WHAT YOU WILL DO:
Using the entries below, show all lines with the string "computer".

DATA:
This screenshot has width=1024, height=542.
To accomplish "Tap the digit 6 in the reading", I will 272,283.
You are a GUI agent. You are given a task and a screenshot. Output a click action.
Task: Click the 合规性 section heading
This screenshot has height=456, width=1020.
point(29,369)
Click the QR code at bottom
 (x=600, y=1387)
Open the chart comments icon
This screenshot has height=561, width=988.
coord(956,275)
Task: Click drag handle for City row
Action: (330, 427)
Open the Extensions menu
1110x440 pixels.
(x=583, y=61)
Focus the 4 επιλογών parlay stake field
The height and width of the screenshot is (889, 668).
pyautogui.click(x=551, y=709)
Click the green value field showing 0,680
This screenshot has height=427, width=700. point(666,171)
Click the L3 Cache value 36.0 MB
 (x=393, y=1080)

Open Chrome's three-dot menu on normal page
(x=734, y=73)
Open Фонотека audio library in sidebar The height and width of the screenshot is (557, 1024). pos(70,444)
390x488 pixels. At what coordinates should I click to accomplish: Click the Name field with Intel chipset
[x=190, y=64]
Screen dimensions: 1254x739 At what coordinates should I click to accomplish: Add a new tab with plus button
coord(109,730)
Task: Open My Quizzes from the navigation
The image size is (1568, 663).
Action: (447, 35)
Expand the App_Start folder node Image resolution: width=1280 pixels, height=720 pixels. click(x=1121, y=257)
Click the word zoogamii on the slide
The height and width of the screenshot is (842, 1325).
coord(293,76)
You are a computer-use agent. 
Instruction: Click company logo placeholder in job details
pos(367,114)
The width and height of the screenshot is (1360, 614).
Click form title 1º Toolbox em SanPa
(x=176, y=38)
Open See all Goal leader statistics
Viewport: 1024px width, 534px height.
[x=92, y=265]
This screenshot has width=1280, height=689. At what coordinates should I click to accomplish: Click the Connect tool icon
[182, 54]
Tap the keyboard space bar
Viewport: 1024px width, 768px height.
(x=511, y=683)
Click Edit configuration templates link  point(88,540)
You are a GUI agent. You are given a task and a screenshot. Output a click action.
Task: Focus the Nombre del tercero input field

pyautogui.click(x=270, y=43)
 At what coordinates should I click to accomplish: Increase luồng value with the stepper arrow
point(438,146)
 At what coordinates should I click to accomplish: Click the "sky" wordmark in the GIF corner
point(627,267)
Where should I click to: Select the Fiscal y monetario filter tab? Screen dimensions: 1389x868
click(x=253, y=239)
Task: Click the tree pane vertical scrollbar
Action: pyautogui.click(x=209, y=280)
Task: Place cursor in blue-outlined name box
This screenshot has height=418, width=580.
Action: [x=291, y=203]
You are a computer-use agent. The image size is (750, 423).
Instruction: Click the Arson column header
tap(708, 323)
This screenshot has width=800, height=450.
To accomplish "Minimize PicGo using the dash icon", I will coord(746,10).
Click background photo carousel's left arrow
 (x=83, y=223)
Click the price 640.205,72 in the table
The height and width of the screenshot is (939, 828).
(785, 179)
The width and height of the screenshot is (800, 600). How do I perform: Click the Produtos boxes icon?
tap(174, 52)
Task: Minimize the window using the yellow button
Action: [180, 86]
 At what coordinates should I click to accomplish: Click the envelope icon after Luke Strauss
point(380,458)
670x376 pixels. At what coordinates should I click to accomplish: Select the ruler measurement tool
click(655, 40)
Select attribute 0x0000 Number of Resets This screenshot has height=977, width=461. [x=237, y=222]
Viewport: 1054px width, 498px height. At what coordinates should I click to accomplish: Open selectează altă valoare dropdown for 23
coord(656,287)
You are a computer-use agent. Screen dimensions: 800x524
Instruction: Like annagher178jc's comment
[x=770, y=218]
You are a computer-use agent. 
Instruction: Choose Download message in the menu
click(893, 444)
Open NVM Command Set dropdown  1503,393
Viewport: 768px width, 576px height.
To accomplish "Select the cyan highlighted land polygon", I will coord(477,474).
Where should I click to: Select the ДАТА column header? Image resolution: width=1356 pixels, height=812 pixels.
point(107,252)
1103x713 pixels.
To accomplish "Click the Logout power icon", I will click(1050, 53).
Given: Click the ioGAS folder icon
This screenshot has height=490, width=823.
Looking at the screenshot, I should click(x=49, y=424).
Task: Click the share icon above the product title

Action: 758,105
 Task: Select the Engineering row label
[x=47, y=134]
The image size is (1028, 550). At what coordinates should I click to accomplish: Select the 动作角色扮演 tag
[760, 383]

THE COMPLETED TASK:
You are a computer-use agent. 
You are a computer-use agent. The image size is (750, 423).
You are a computer-use agent. Screen dimensions: 800x524
You are a computer-use agent. 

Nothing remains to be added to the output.